In essence, within the biopsychosocial paradigm, gender is not merely a product of biological determinants; rather, it is a dynamic and interconnected aspect of human identity.[1][45] This perspective urges a more nuanced understanding, encouraging researchers and medical professionals to consider the intricate interplay of social, psychological, and biological factors when exploring and addressing the complexities of gender.[1]

Criticisms

There have been a number of criticisms of Engel's biopsychosocial model.[48][49][50] Benning summarized the arguments against the model including that it lacked philosophical coherence, was insensitive to patients' subjective experience, was unfaithful to the general systems theory that Engel claimed it be rooted in, and that it engendered an undisciplined eclecticism that provides no safeguards against either the dominance or the under-representation of any one of the three domains of bio, psycho, or social.[51]

Psychiatrist Hamid Tavakoli argues that Engel's biopsychosocial model should be avoided because it unintentionally promotes an artificial distinction between biology and psychology, and merely causes confusion in psychiatric assessments and training programs, and that ultimately it has not helped the cause of trying to de-stigmatize mental health.[52] The perspectives model does not make that arbitrary distinction.[53]

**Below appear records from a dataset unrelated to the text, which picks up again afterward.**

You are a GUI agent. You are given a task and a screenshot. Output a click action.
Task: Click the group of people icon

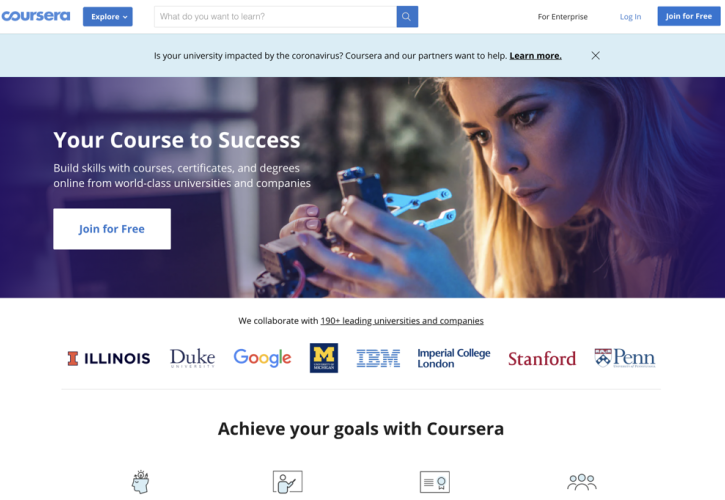[582, 482]
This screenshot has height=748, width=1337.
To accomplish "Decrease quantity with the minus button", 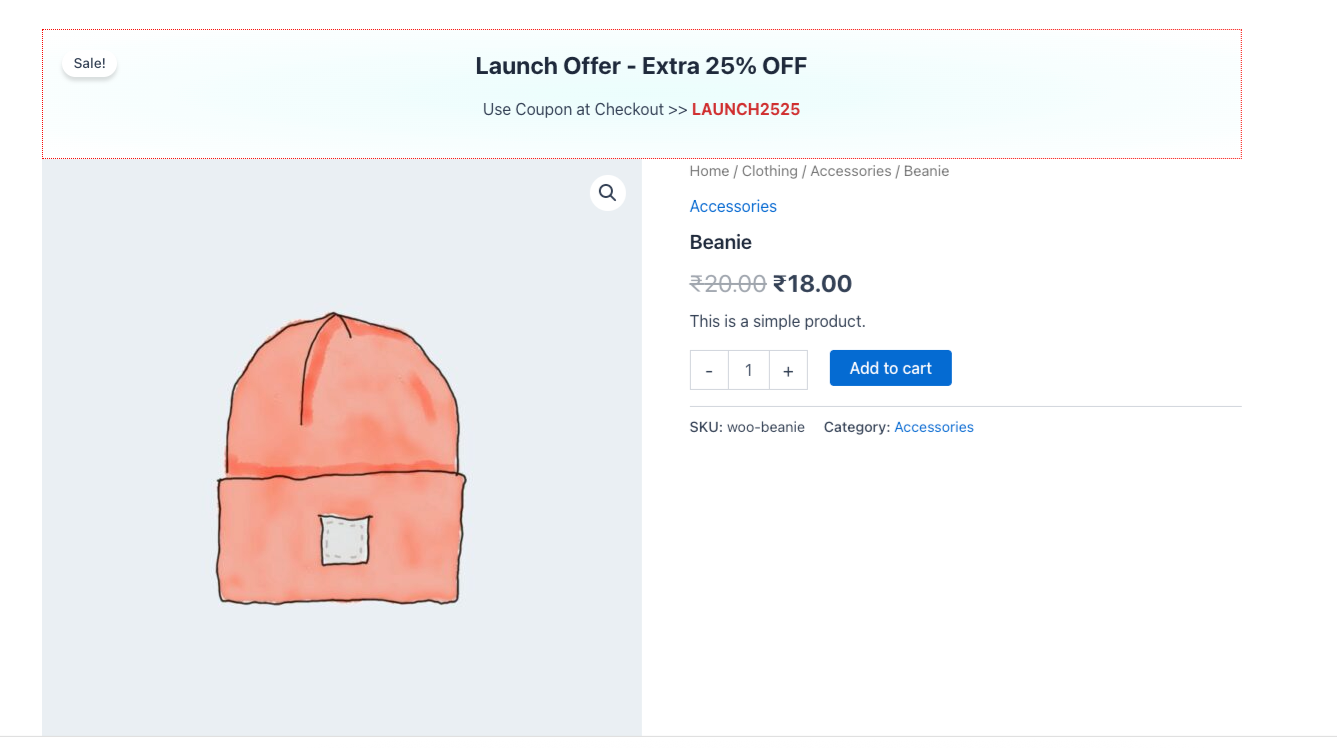I will pos(709,370).
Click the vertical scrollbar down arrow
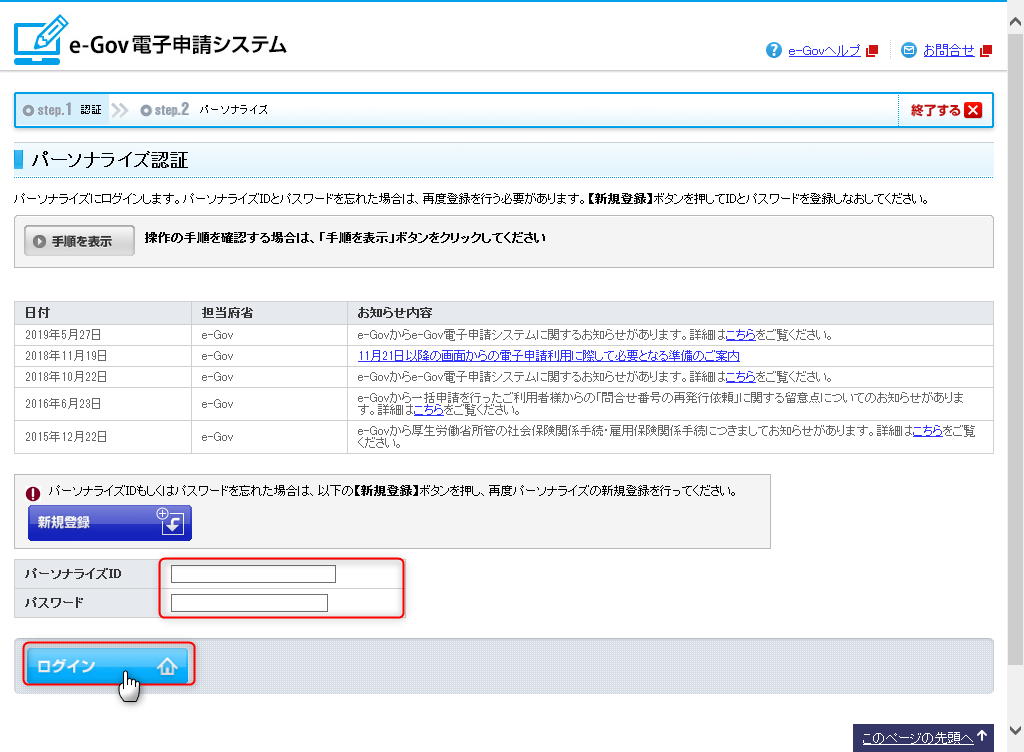The width and height of the screenshot is (1024, 752). click(1015, 728)
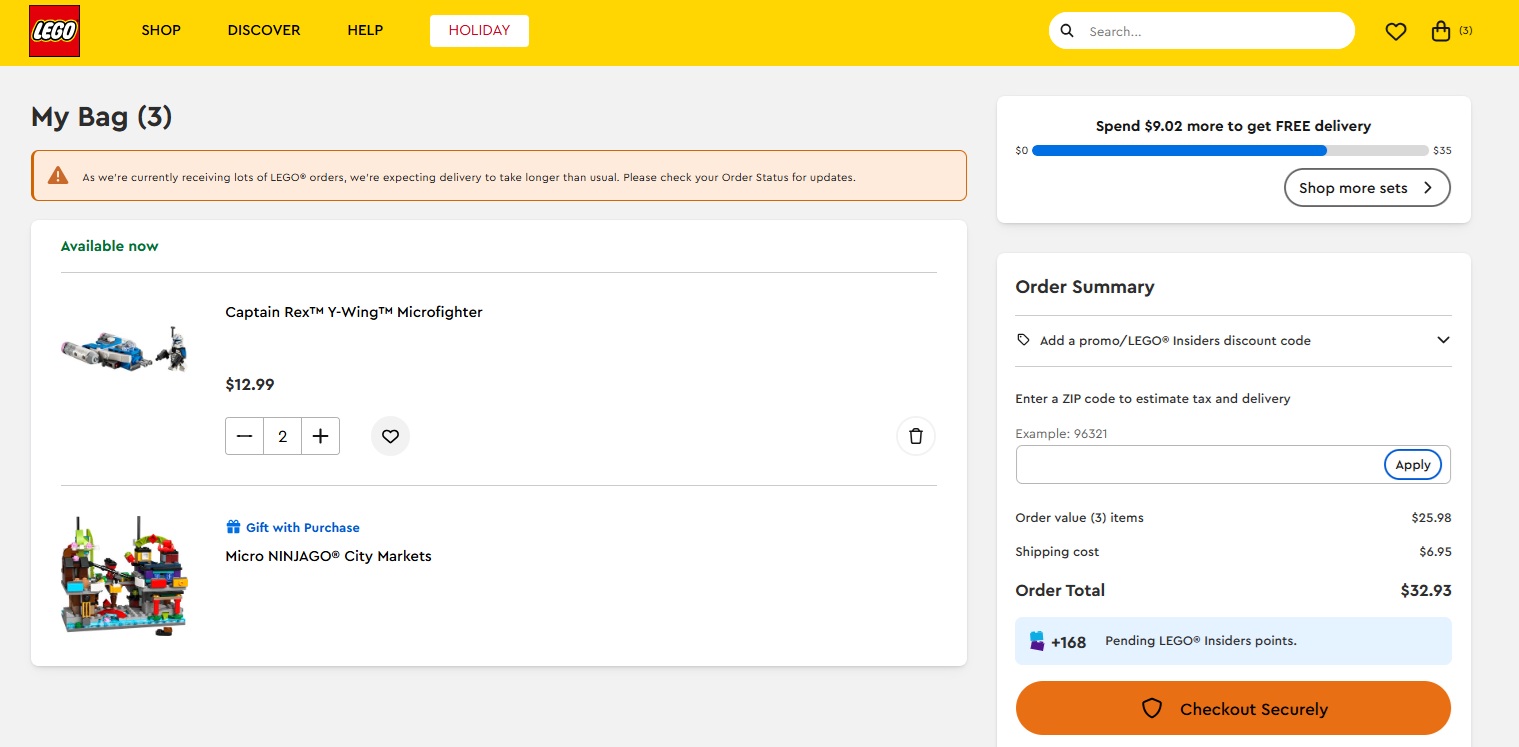Go to the HOLIDAY section
Viewport: 1519px width, 747px height.
pyautogui.click(x=479, y=30)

A number of these criticisms have been addressed over recent years. For example, the biopsychosocial pathways model describes how it is possible to conceptually separate, define, and measure biological, psychological, and social factors, and thereby seek detailed interrelationships among these factors.[54]

While Engel's call to arms for a biopsychosocial model has been taken up in several healthcare fields and developed in related models, it has not been adopted in acute medical and surgical domains, as of 2017.[6]